SHORT PROBLEM :: Reproduce every line of the records below word for word, leaving out the pictures.

EXTRACTED RECORDS ::
>>
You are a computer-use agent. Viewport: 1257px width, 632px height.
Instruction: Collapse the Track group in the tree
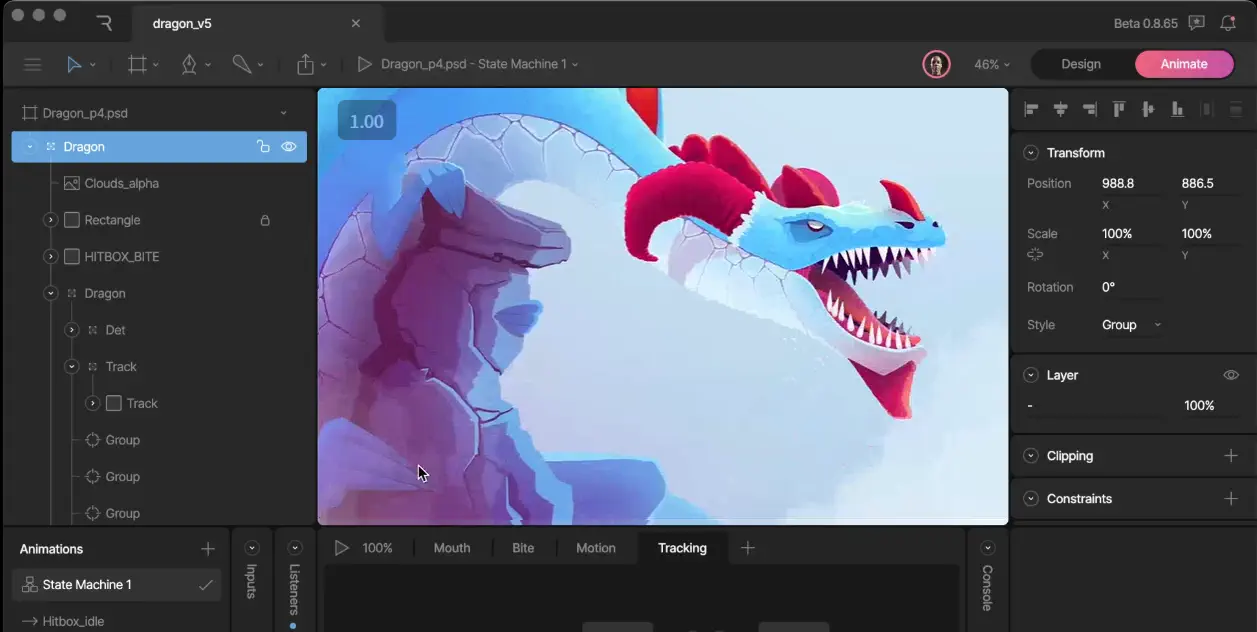tap(71, 366)
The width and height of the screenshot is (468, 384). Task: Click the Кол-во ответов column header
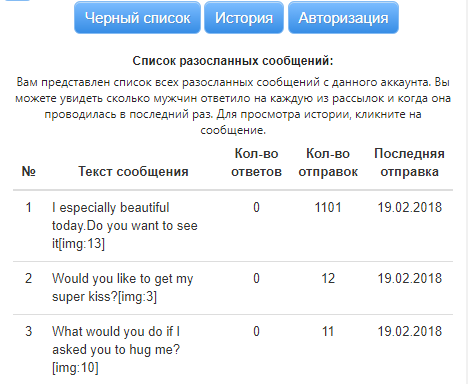(x=256, y=163)
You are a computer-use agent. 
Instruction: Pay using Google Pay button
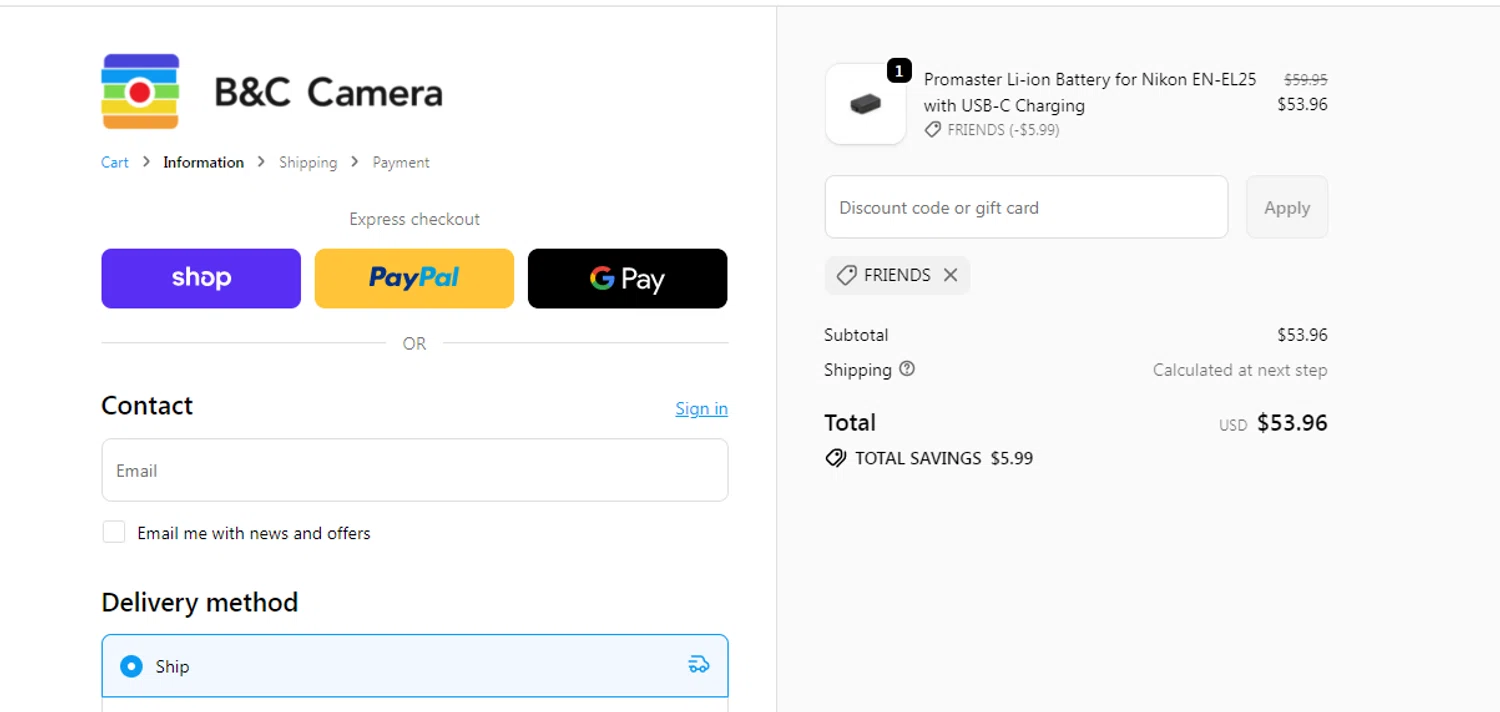pos(627,278)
<<
TASK RESPONSE ::
You are a computer-use agent. Viewport: 1257px width, 632px height.
Instruction: Collapse the Track group in the tree
tap(71, 366)
The width and height of the screenshot is (468, 384). Task: Click the Кол-во ответов column header
(x=256, y=163)
You are a computer-use agent. 
Instruction: Pay using Google Pay button
pos(627,278)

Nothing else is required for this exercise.